第四葉 11月1日/24歳/不明
【7月29日】
自殺する前に遺書を書き残す。なぜするのか分からないから、遺書を書くことにした。だが、遺書と言っても何を書くものなのか検討もつかない。ここで言う遺書とは、老人の財産がウンタラだとか、悔いの無い人生が送れたとか送れなかっただとか、そういう世迷い言じゃあない。自分で自分を殺す決断をした人間が書き綴る最期の台詞だ。なぜ、そんなモノを書き残すのか。これは遺書か、たぶんこれは遺書じゃない。
【8月19日】
謝罪か恨み言を書くのが遺書なのか。もしくは、感謝というのもある。謝罪は簡単だろう。自殺は社会的に認められていない行為である以上、自分の罪を告白する必要がある。あるのだろうか。そんなモノは無い。

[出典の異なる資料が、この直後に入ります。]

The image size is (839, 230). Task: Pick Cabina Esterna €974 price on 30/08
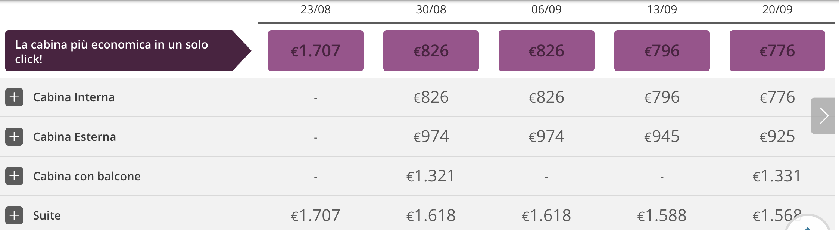(431, 137)
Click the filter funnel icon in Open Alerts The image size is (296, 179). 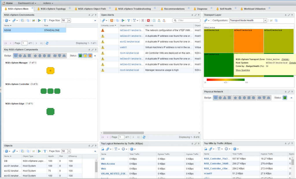(x=129, y=20)

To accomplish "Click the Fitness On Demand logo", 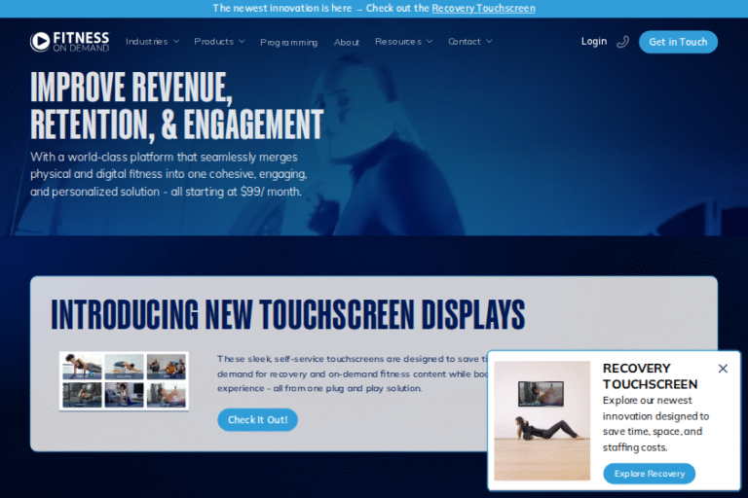I will 69,41.
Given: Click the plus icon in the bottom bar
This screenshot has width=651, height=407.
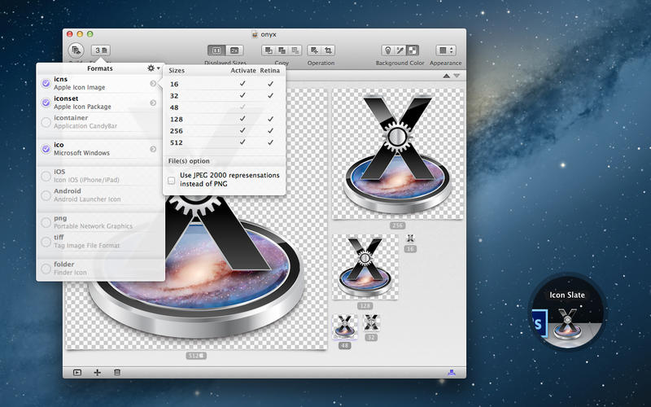Looking at the screenshot, I should (x=98, y=372).
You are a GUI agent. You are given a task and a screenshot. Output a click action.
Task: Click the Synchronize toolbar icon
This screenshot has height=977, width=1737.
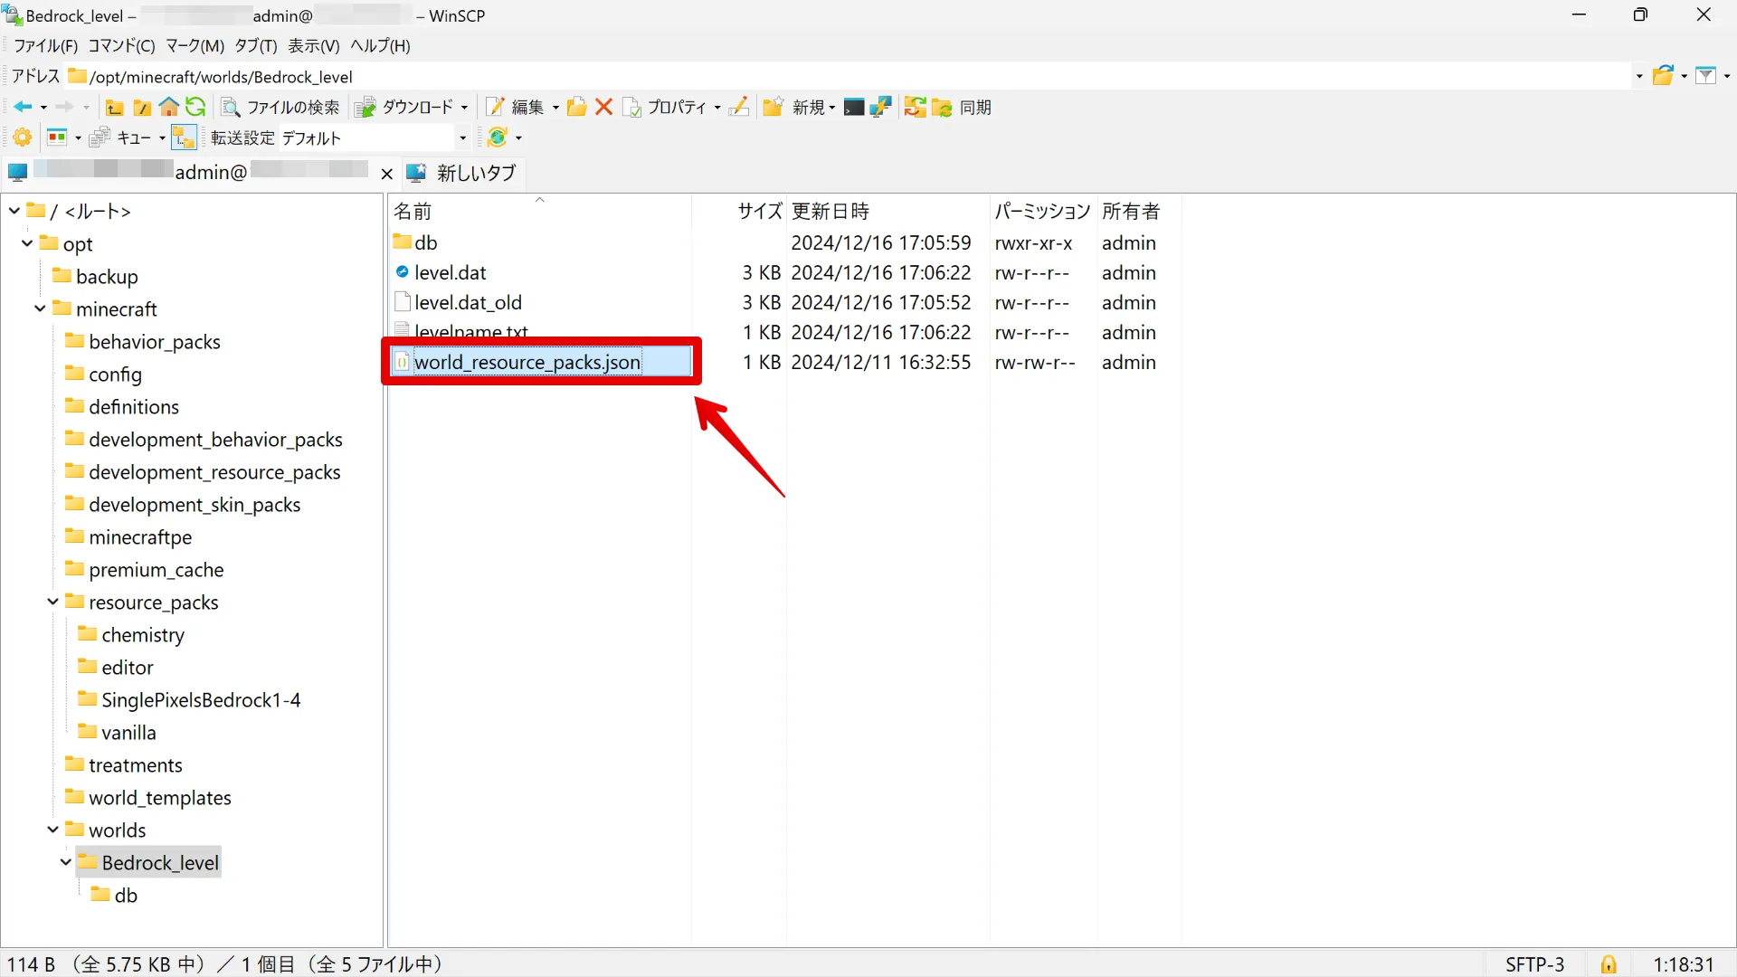pos(946,108)
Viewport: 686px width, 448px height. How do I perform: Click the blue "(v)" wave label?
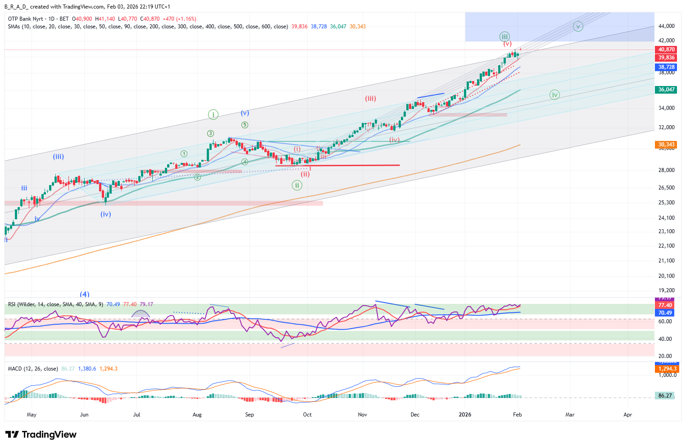[245, 113]
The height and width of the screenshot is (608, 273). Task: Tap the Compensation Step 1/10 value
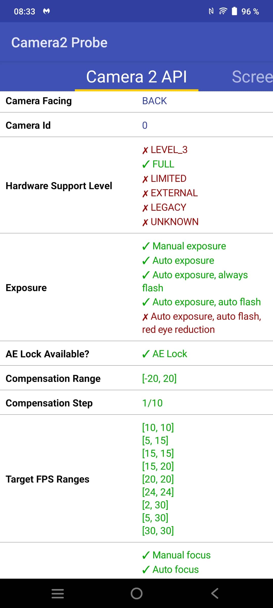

両親が苦労して産んで育ててくれた御恩に反するから、謝罪しなければ自らの生命を断ってはならない、だなんて何の道理にも当て嵌まりはしない。生命の誕生には誰であっても責任を持つことは不可能だ。そんな不可能性を、ただ誕生したからと言う理由だけで自責となるなんて言うのは不条理に過ぎる。謝罪の言葉を書き連ねてからでないと自殺できないだなんて言うのは、馬鹿馬鹿しいにも程がある。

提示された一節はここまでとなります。